_DATA RECORDS_
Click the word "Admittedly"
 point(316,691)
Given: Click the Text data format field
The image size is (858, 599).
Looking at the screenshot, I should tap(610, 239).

_ABOUT THIS TASK_
Could you restate, word for word, every line from the one containing "Given: Click the Text data format field" through the last line of the records above, and nothing more?

_ANSWER TO THIS TASK_
Given: Click the Text data format field
The image size is (858, 599).
Looking at the screenshot, I should tap(610, 239).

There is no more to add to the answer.